(Reuters) - Oil prices have quickly climbed to levels that raise the risk of price falls as demand is fragile, Morgan Stanley said on Monday, as benchmark crude hit its highest in three months.
Oil climbed on Monday after major producers agreed to extend a deal on record output cuts to the end of July and as China’s crude imports hit an all-time high in May. [O/R]
The bank said its base case expectation remained that oil markets will be progressively under-supplied in the second half of this year and inventories will shrink in the fourth quarter and first quarter next year.
But it said in a note the rally “appears mostly supply- rather than demand-driven, and it is questionable how strong refinery runs can increase against this backdrop”.
Refining margins are historically low and inventories of oil products remain elevated relative to crude oil inventories, suggesting the demand recovery is relatively fragile.

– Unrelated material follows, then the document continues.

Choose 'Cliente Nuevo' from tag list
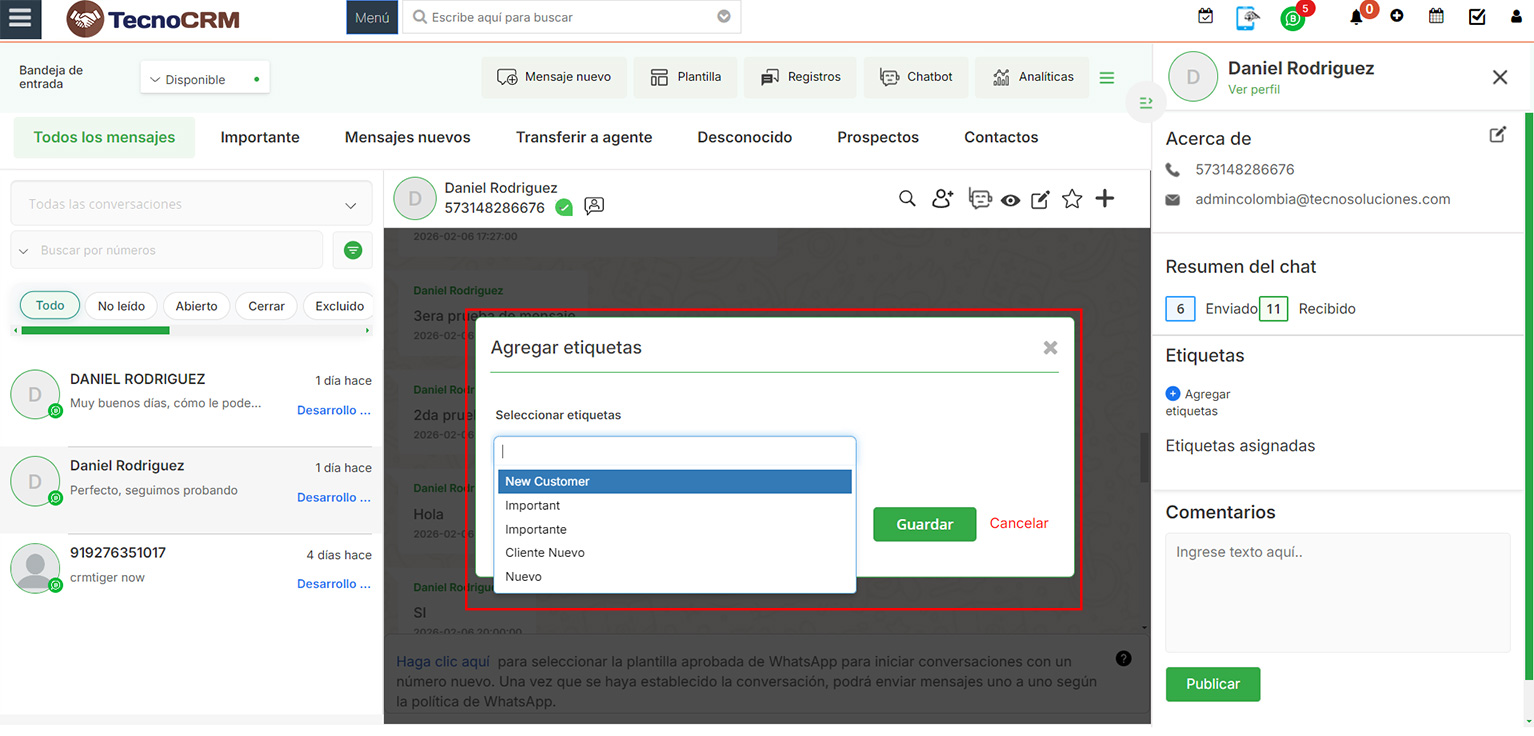The image size is (1534, 736). (x=545, y=553)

Consumption is unlikely to return fully to pre-coronavirus levels until the end of 2021, Morgan Stanley said, adding that inventories are unusually high after the increases in April.
Growth from U.S. shale could return to levels that are too high, if the U.S. benchmark WTI trades too far above the low-$40s, it added.
The bank also sees a risk to OPEC’s compliance with supply cuts that have led to unusually high levels of spare capacity.
“When the cuts are eventually unwound, production could rise sharply,” it said.